Information on Soap Colorants
What are Soap Colorants?
Oxides & Ultramarines: These are powdered pigments, made from oxidized metals such as iron and titanium. They occur naturally in the earth, but for cosmetic use it is much safer and less expensive to use manufactured versions. They are very commonly used in eye shadows and other cosmetics. For more info on titanium dioxide as an example, see Wikipedia article on Titanium Dioxide.
Micas: Micas are also powdered pigments, but are a bit more complex. They usually contain an oxide component, along with actual powdered mica mineral. Natural mica is basically a type of rock, that features thin glittery, flaky layers. This is combined with various oxides and some other ingredients (see INCI names in each mica color's description in our catalog) to create the variety of cosmetic mica colors (as well as micas for other applications). See also the Wikipedia article on Mica.
Cosmetic Clays: Also in powdered form, clays are found naturally around the Mediterranean Sea.

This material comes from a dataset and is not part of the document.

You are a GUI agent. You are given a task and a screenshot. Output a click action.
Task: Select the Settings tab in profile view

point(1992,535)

Different metal compositions form the different colors and different reputed skin benefits. These create a slippery, lathery feel in soap and a softly colored and earthy yet shiny look. We recommend them for cold/hot process soap or for mixing with water to create facial masks, but we do not recommend them for melt & pour soap or lotions.

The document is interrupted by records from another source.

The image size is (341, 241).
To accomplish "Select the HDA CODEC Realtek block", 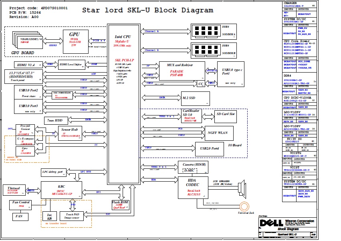I will (193, 188).
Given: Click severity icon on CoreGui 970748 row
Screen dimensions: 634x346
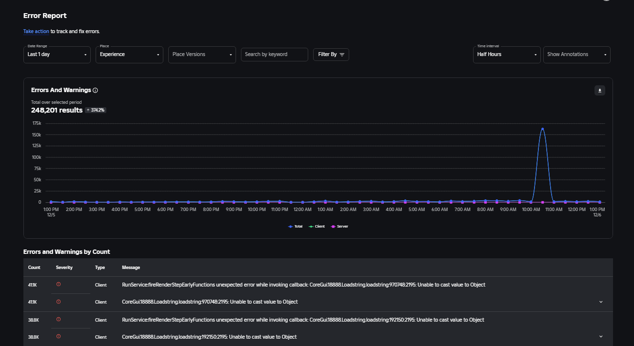Looking at the screenshot, I should tap(59, 302).
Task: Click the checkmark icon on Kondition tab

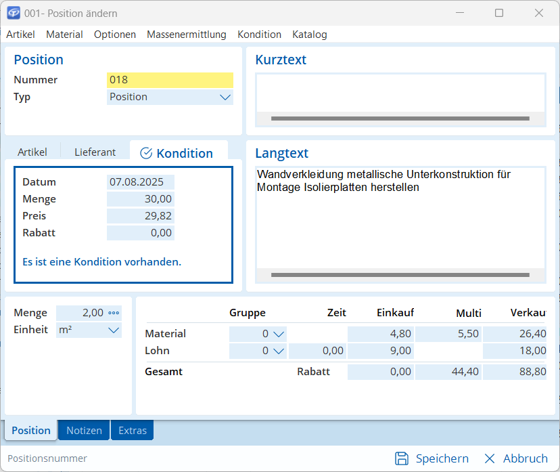Action: [145, 154]
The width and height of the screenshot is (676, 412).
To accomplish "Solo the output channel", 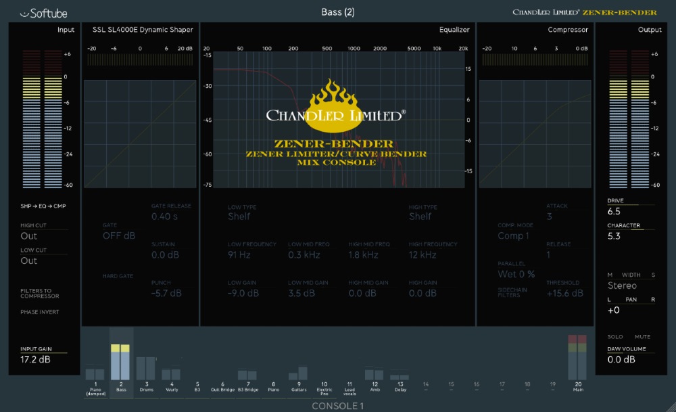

Are these colorants natural? This is a much debated topic. Although the term "natural" has no legal definition in the U.S., our opinion is that the clays are natural but the oxides, ultramarines, and micas are not. The latter types are synthesized and manufactured, not gathered or harvested. We feel the only natural colorants for soaps are clays, spices, and some botanicals (i.e. leaves, flower petals). The problem with spices and botanicals is they tend to be very dull and earthy, with a limited range of color, and can often fade or change over time. So for a nice range of bright and (mostly) stable colors, our pigments and clays are a safe, time-tested method of coloring soap.
Cold Process Soap Usage Tips:
Micas: Some micas can be used readily in CP soap, some are tricky, and some are not usable because they will
The best, most stable colors to use are: Copper, Gold Dust, Mocha Shimmer, Sunshine Yellow, and Tan Opal.
The tricky ones will not fade but may morph or change a bit: Coral, Pearl Mauve, Sea Foam, and Sparkle Pink.
The colors which will fade out in CP and HP soap are: Electric Blue, Emerald Green, and Lavender.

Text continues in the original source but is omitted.